● TASK DETAILS: Please list every acute symptom that the text on 4-aminobiphenyl attributes to excessive inhalation exposure.

Glucuronidation also represents a major metabolic pathway for carcinogenic aromatic amines. A certain human UGT catalyzes the formation of the N-glucuronide of 4-aminobiphenyl. Glucuronidation results in inactivation and excretion, therefore N-glucuronidation also competes with N-oxidation. 4-aminobiphenyl is proposed to initiate bladder cancer by a mechanism involving hepatic N-oxidation and subsequent N-glucuronidation. The N-hydroxy aryl amine N-glucuronide conjugate is thought to be excreted from the liver and to build up in the bladder lumen. N-glucuronides of 4-aminobiphenyl and N-hydroxy-4-aminobiphenyl can be hydrolyzed by acidic urine to their corresponding arylamines, they can in turn enter the bladder epithelium and undergo further metabolism by peroxidation and/or O-acetylation to form DNA adducts.

==Toxicity==

=== Human toxicity ===
Toxic fumes arise from this compound when heated to decomposition. Excessive inhalation exposure of 4-aminobiphenyl may induce acute toxicity such as headache, lethargy, cyanosis and burning sensations mainly in the urinary tract.

4-Aminobiphenyl is a human carcinogen, specifically to the tissues involving the urinary system, i.e., the bladder, ureter, and renal pelvis. In one study, out of 171 workers in a plant manufacturing 4-aminobiphenyl, 11% of them developed bladder tumors. Tumors appeared on subjects which were exposed by 4-aminobiphenyl in a range of duration from 1.5 to 19 years. The compound can be metabolized by humans which the product may form adducts with DNA in human urothelial mucosa and bladder tumor tissues. Levels of these adducts in smokers of blond and black tobacco were found to be proportional to bladder cancer risk.

=== Animal toxicity ===
The (dogs, oral) is 25 mg/kg. The oral LD_{50} for rats is 500 mg/kg body weight and for rabbits is 690 mg/kg body weight. Repeated oral administration of a 25% 4-aminobiphenyl solution in olive oil led rabbits to weight loss, anemia, decrease in the number of lymphocytes, increase of granulocytes or the rod neutrophilic granulocyte and to a pronounced hematuria or hemoglobinuria.

● EXTRACTED MATERIAL:

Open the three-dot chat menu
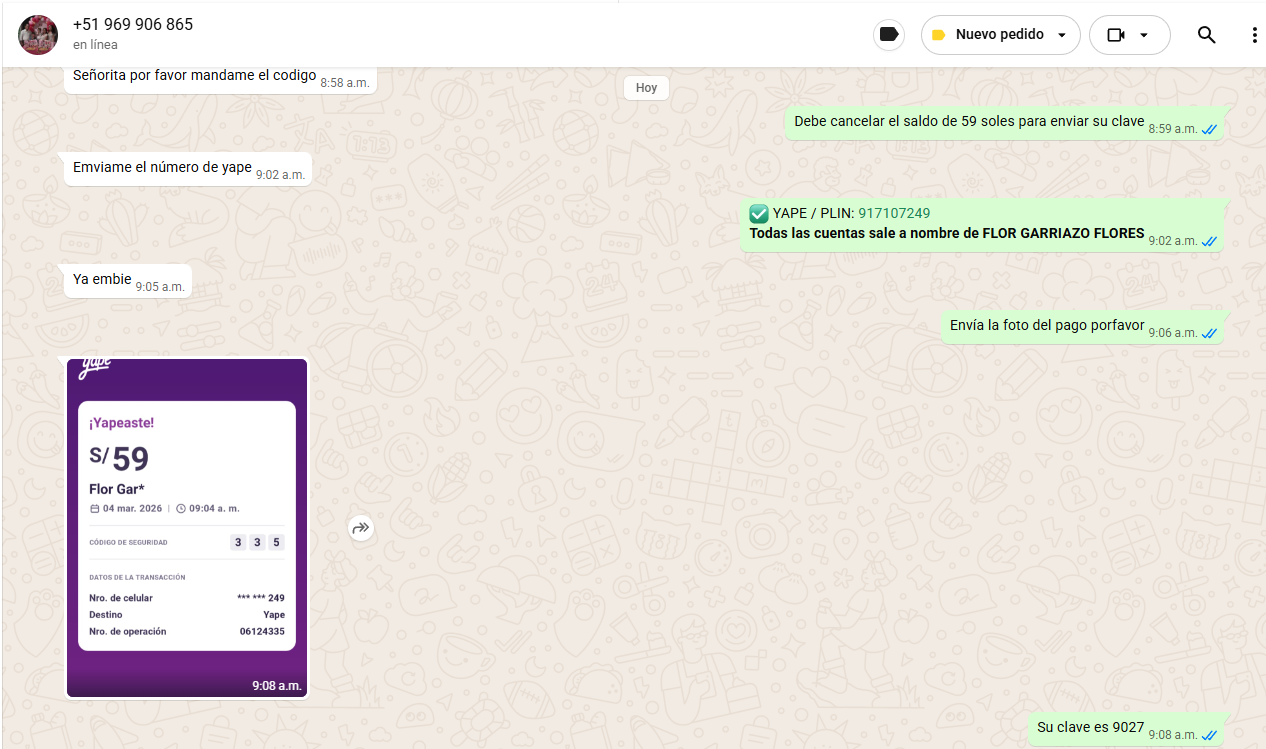 pyautogui.click(x=1254, y=35)
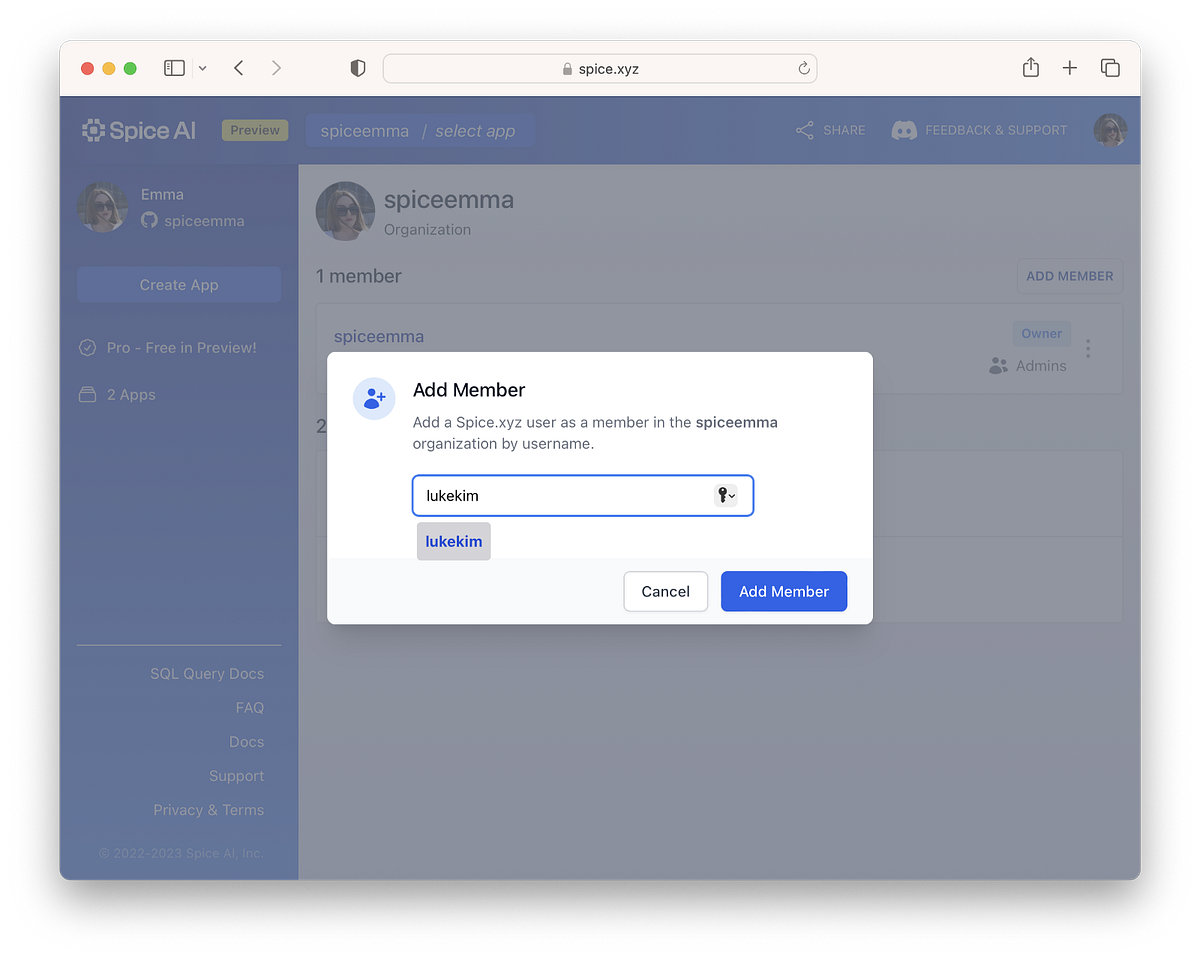This screenshot has width=1200, height=959.
Task: Cancel the Add Member dialog
Action: [x=665, y=591]
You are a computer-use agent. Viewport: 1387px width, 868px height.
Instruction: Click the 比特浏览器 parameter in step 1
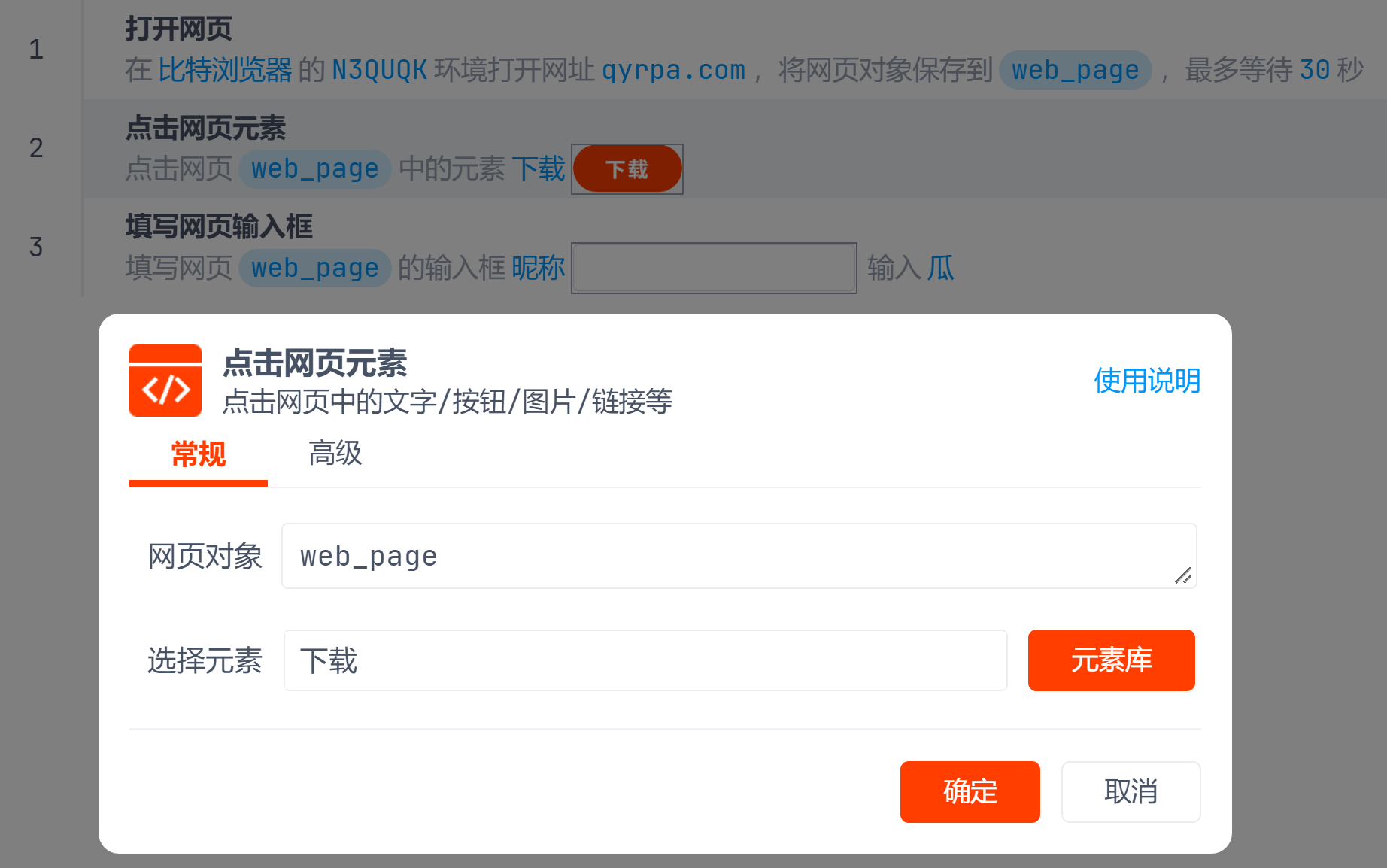coord(225,70)
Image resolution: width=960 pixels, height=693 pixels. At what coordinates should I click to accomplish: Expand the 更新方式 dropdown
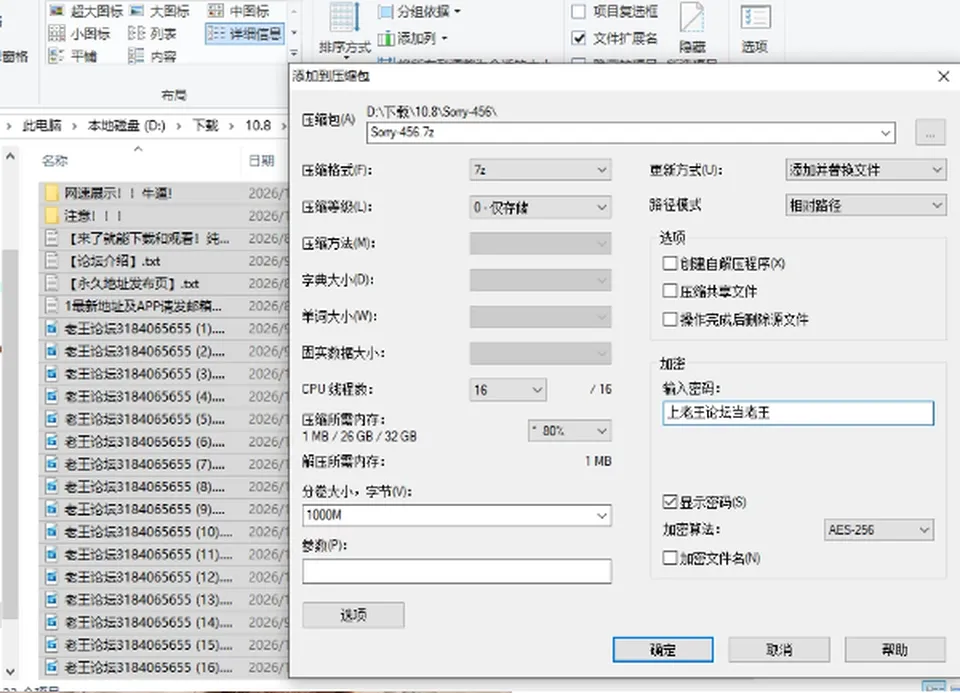click(866, 170)
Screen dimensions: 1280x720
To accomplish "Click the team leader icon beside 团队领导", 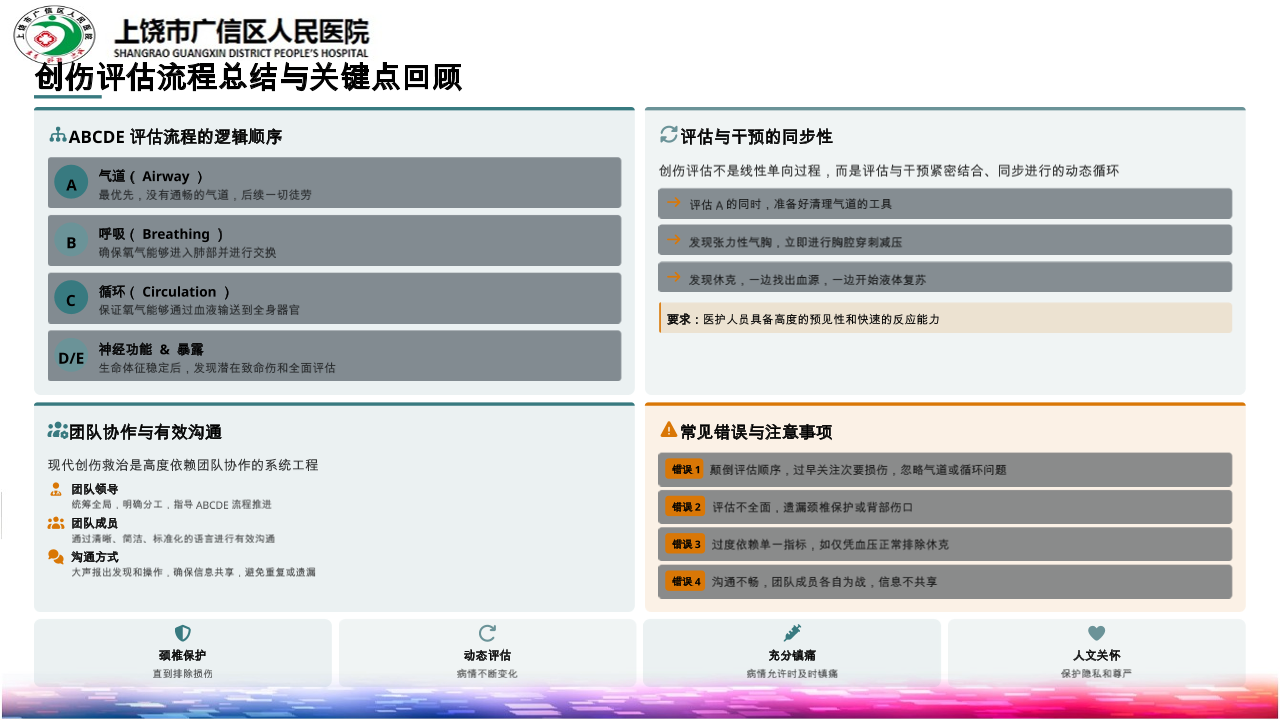I will 56,490.
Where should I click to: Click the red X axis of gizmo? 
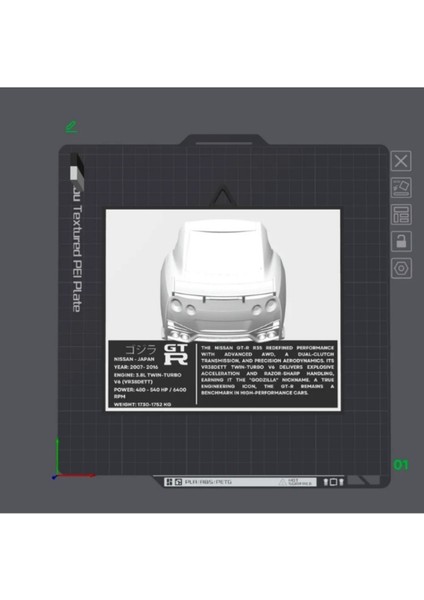76,475
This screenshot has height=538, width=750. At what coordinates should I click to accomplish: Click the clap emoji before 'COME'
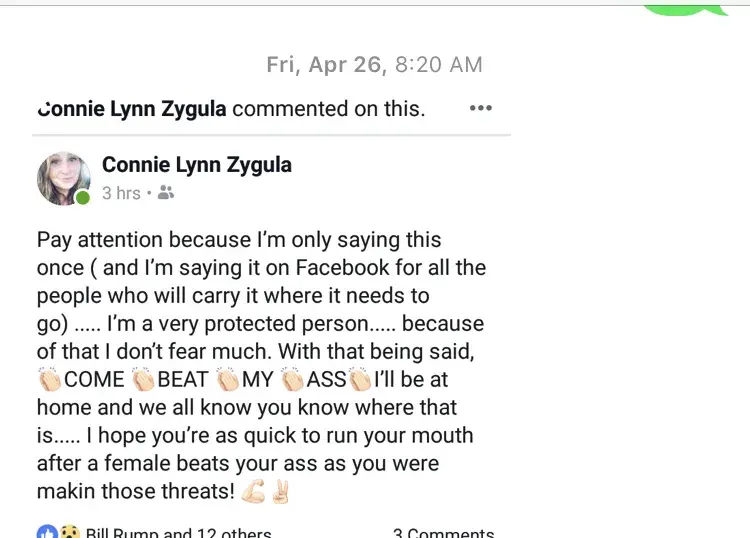point(49,380)
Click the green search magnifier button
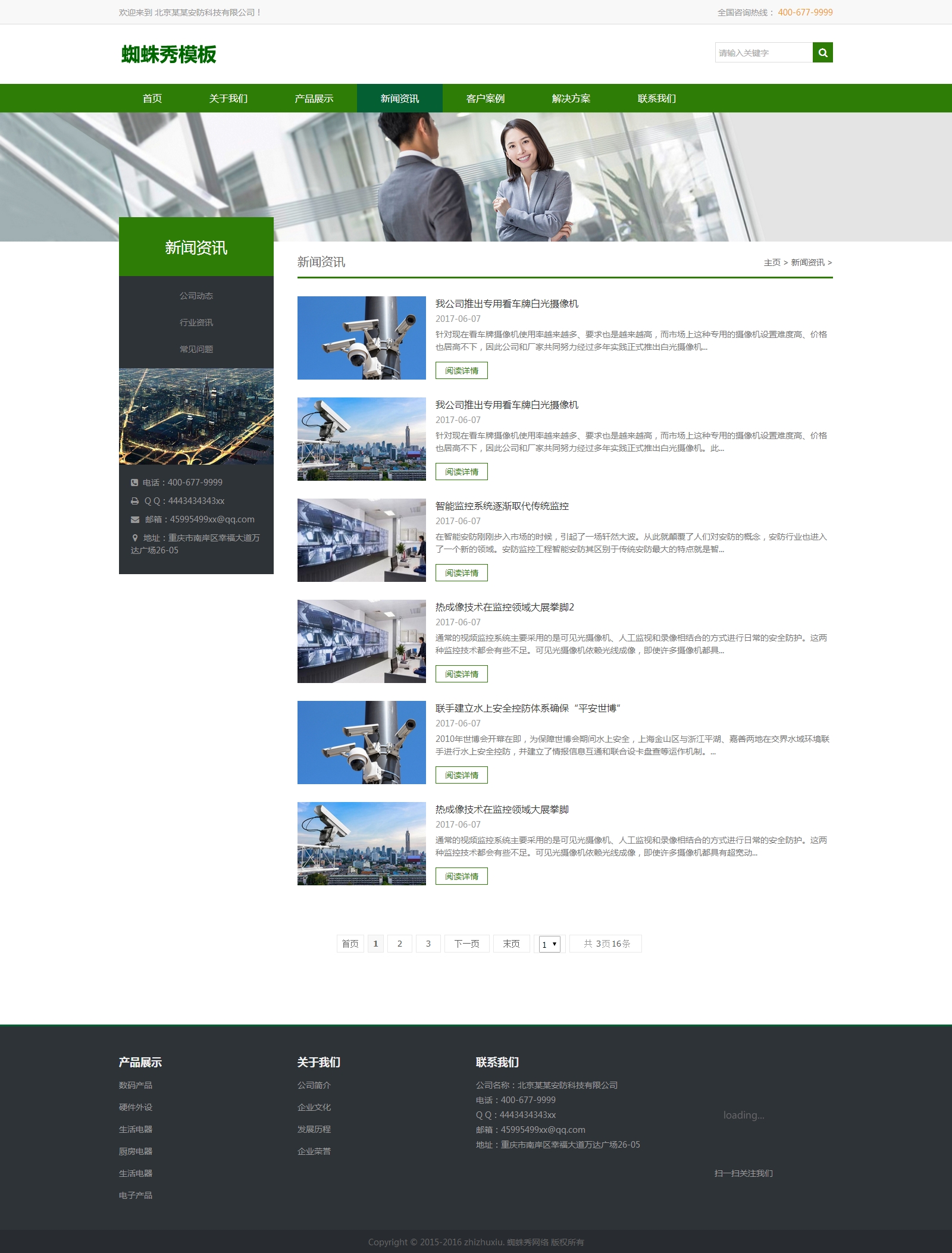 [x=822, y=52]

● SOLUTION TO THIS TASK: Headache, lethargy, cyanosis, burning sensations mainly in the urinary tract